His stare darted to me, and that was when I realized he wasn’t pointing the gun at me. He aimed instead at Caspian.
“Jesus,” Jacob, also in the kitchen, beside Daren and Luca, took his Lord’s name in vain under his breath.
“You’re surrounded by traitors,” Orion warned, taking a step to the side so he had Jacob and Caspian in his field of vision. “Liars.”
“That’s business,” I reminded him.
Luca was beyond pale, cheeks turning a vibrant shade of green as he swayed into Daren’s waiting arms. I remembered the two of them were rather queasy about guns, but they weren’t in their house anymore. They were under my roof and under my rules.
“Jacob isn’t a priest,” Orion said.
“Not entirely surprising,” I murmured, my suspicions confirmed. “Then why are you aiming at Caspian and not him?”
“Is that his name?” Orion chambered a bullet and Caspian gasped, reaching to the small of his back and ripping a pistol from the waistband of his jeans. He pointed back at Orion, but his arm trembled too much for his aim to ever be true.
“Daren, Luca,” I said steadily, holding up a hand. “Out of the way.”
They both stepped to the side, as close to the corner as they could manage without melting into the wall entirely.
“Now everybody remember whose house you’re in and put your fucking. Guns. Down.” I didn’t even bother reaching for mine. I’d let them kill each other before I acted against either of them.
Orion’s lip lifted in a grimace, and Caspian lookedrelieved as he bent down slowly and set his gun on the floor.
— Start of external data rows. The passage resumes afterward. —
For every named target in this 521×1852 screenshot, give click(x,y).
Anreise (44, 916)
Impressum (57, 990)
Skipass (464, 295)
Orion watched him stand back to his full height, and then with as much reluctance as I’d ever seen, he cleared the weapon and returned his gun to its holster.
“Great.” I sighed. “Now that we have that settled, somebody start talking.”
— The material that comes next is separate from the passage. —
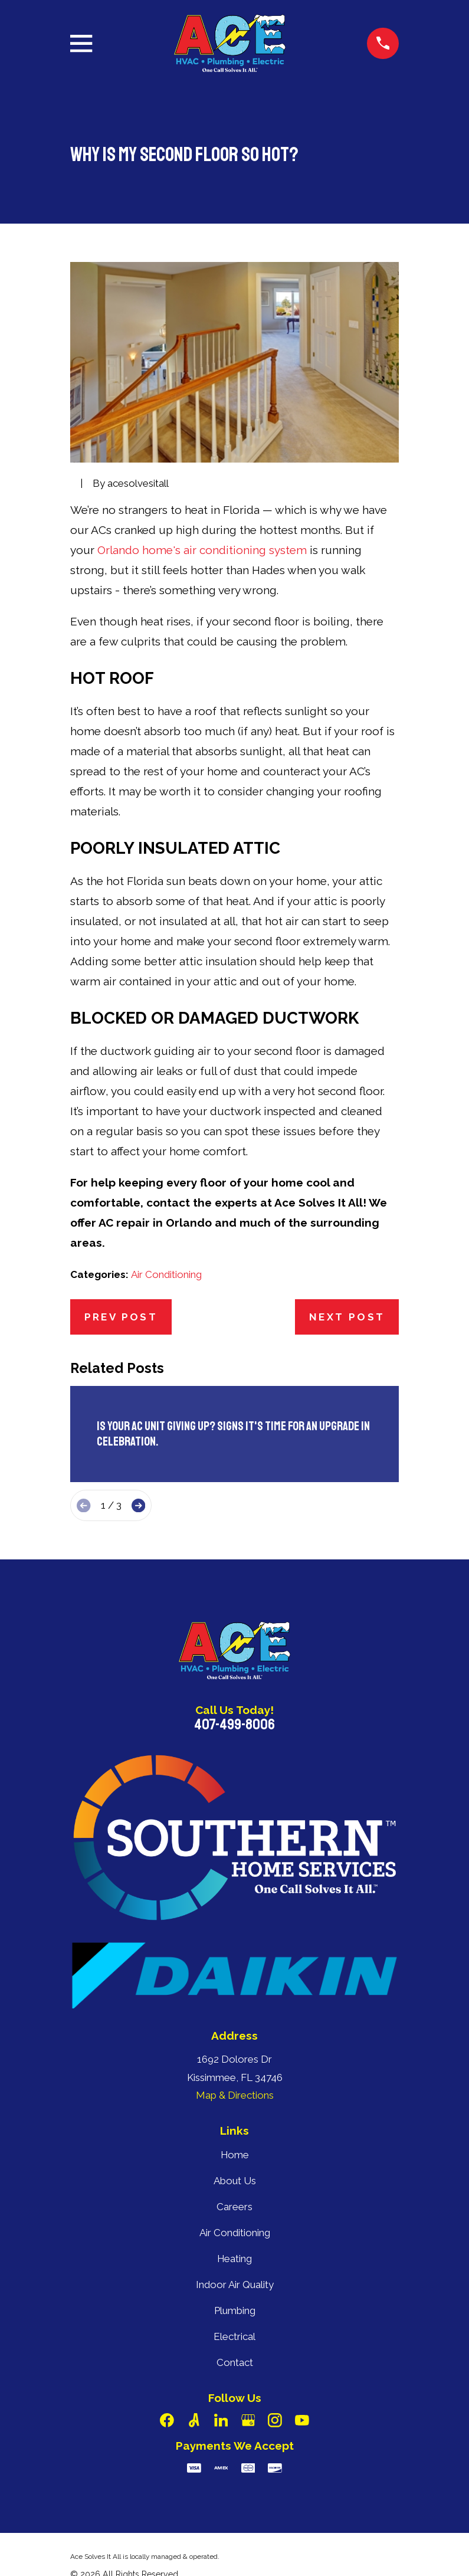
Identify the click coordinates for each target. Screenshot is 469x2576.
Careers (234, 2207)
“I’m not a priest,” Jacob said.
“We’ve covered that.”
“He’s my cousin,” Daren blurted.
Shit.
I scrubbed a hand down my face and turned to Orion. “Pour me some wine for this.”
He nodded and poured me a glass as full to the brim as manageable without spilling over, then he carried it to me, stare still wavering between the two newest men in our lives.
“Jacob Moore, then,” I said, swallowing down a mouthful of Cabernet. “And Caspian Andersen.”
“I came over to talk to you, but you weren’t here,” Daren went on, Luca half behind him and pressed against the wall. I admired the way they loved each other, that fierce sense of protection an undercurrent in everything they did. “I ran through the names you gave me and everything pointed back to my father and my uncle. They’re up to something, but I have no idea what.”
“I agree with him,” Orion added.
“I’d be disappointed if they weren’t,” I said, arching a brow. “Men like them didn’t get so close to the top from doing nothing.”
Another plot against me was a complication, but nothing I couldn’t handle.
“And this one?” I pointed at Caspian, who still shook like a leaf.